* [INFORMATION GIVEN]:
※
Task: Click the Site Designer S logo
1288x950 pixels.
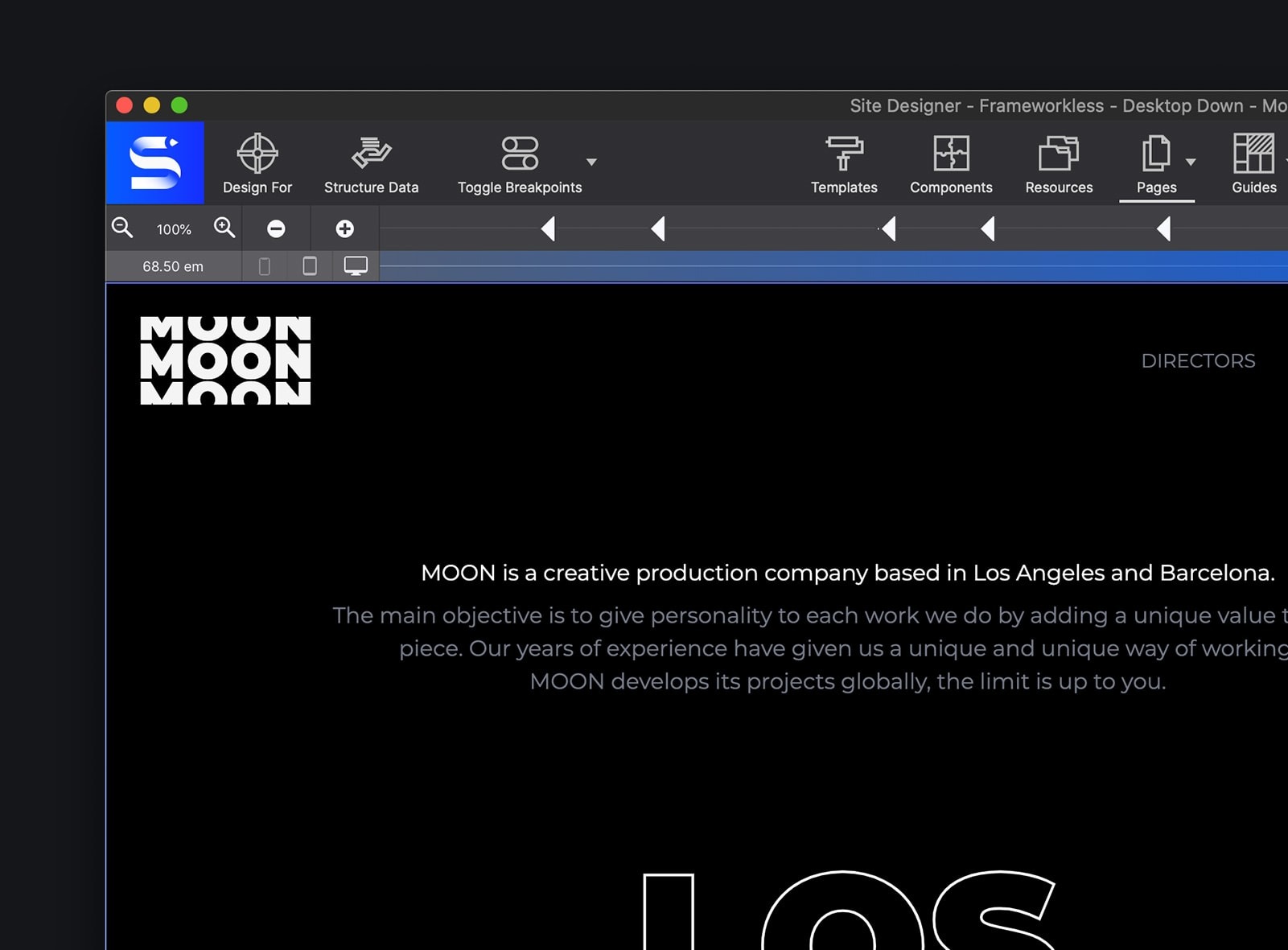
※
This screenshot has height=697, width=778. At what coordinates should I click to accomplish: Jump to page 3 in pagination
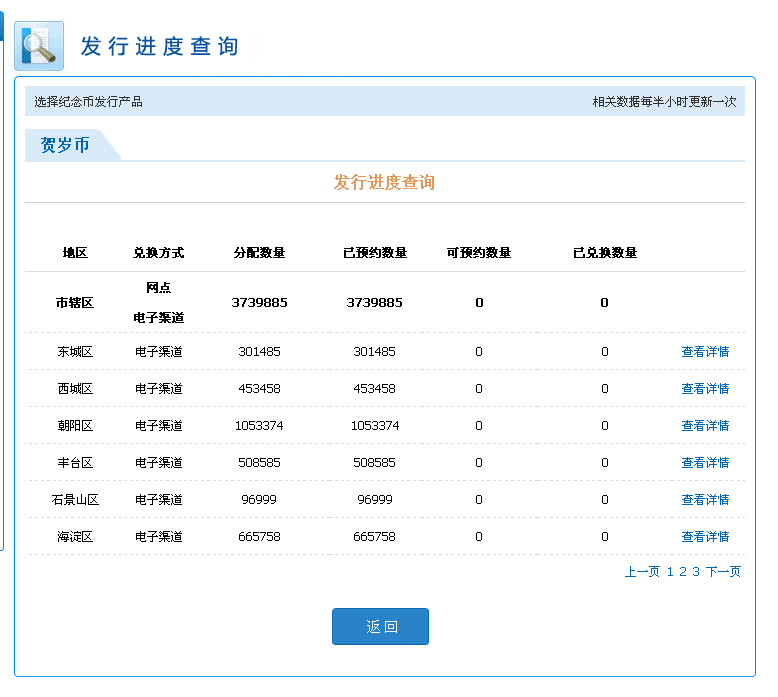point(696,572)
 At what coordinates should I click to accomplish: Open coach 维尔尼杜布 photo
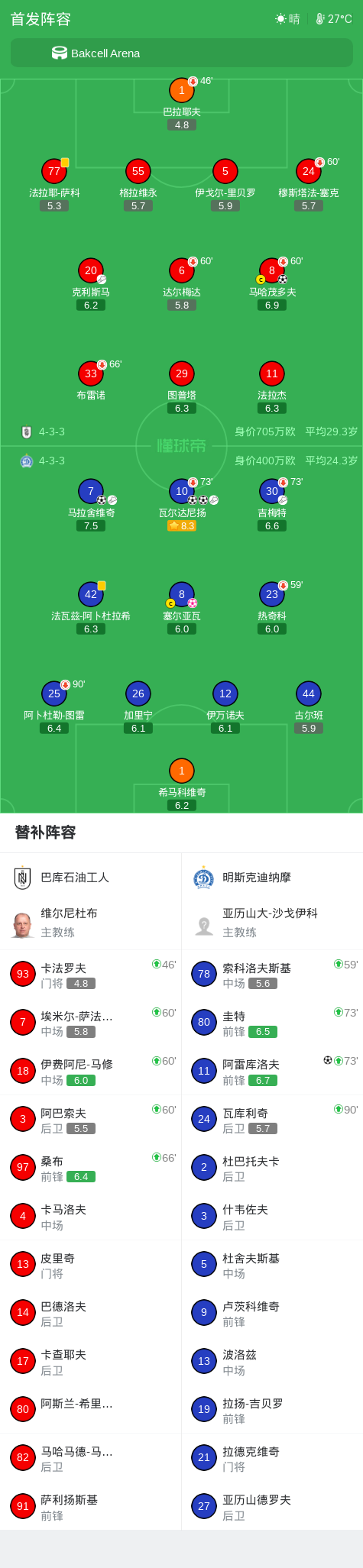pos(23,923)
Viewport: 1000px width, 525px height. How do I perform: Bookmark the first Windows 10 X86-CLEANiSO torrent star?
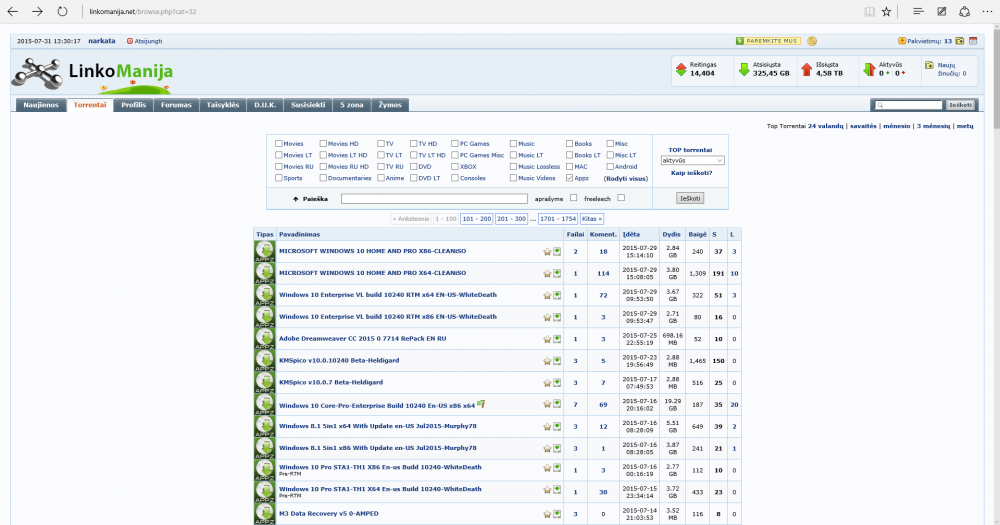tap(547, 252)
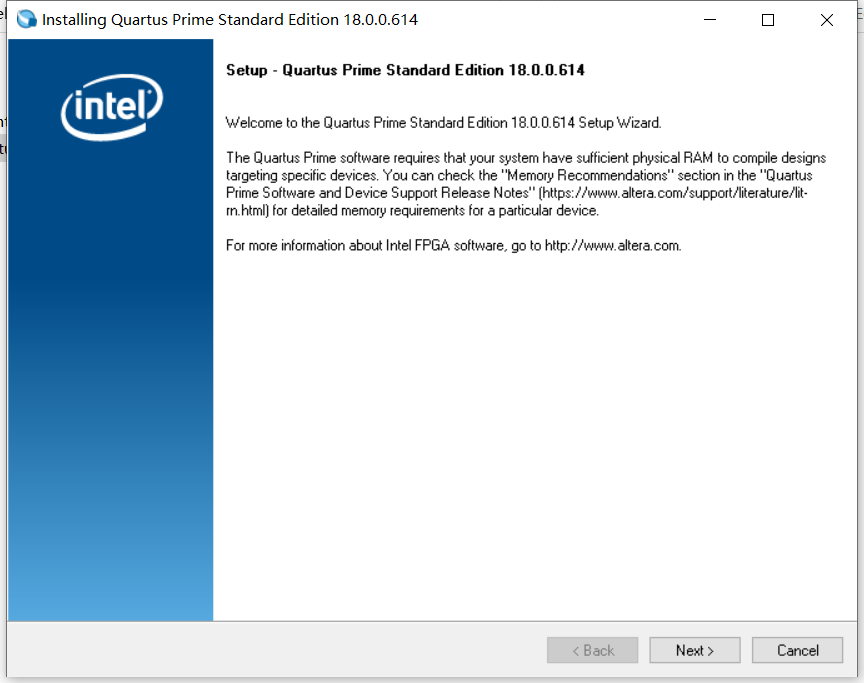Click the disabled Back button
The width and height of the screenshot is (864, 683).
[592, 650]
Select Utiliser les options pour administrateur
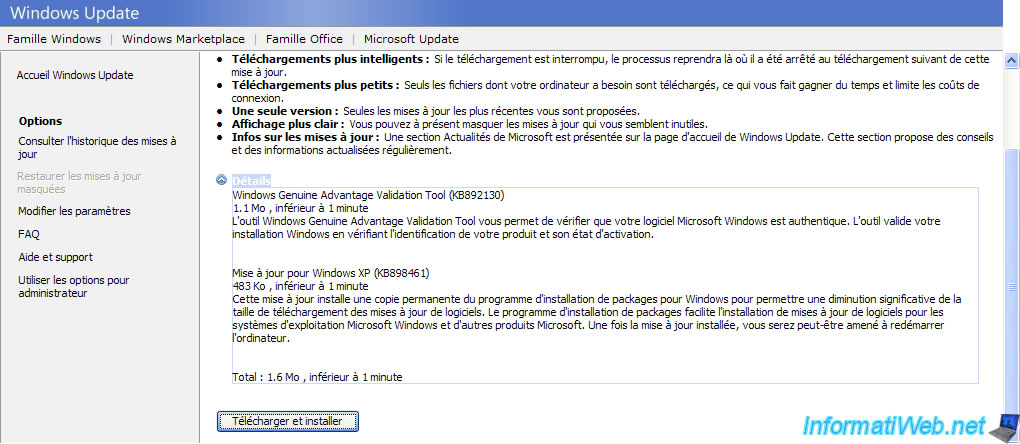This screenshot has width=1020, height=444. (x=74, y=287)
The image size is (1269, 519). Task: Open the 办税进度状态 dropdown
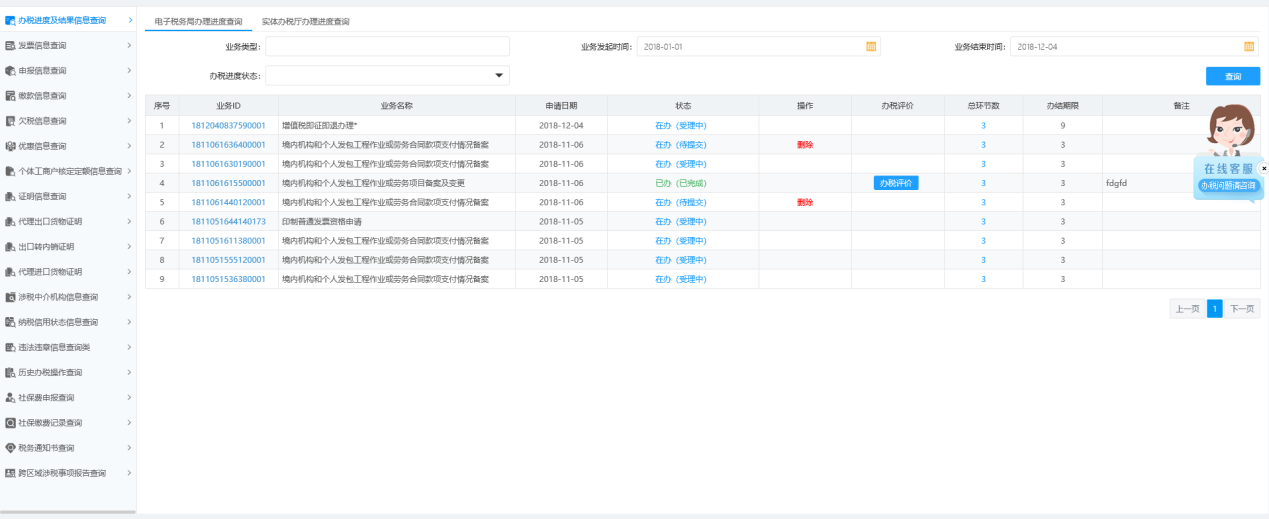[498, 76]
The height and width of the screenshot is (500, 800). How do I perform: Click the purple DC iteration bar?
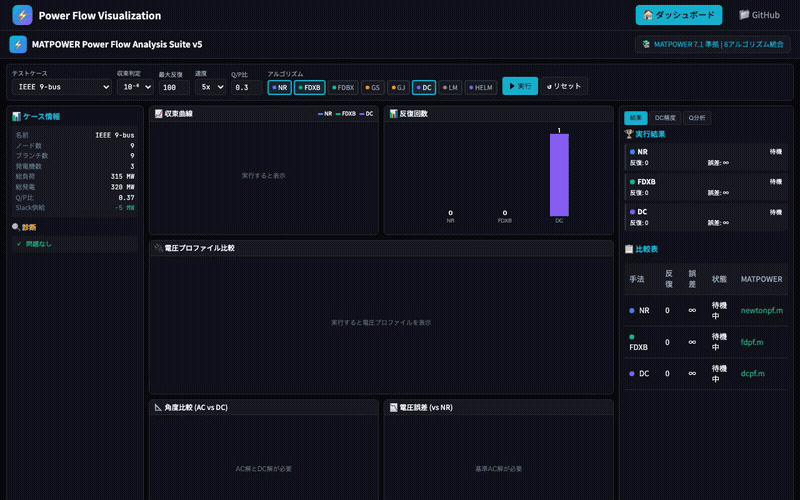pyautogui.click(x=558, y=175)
※
* [EXERCISE AIM]: Turn the items from the line with "The height and" through the line with "pyautogui.click(x=558, y=175)" into a numbered list, skipping any blank lines and leaving out the pictures.

* [PROBLEM SOLUTION]:
1. The height and width of the screenshot is (500, 800). How do I perform: Click the purple DC iteration bar?
2. pyautogui.click(x=558, y=175)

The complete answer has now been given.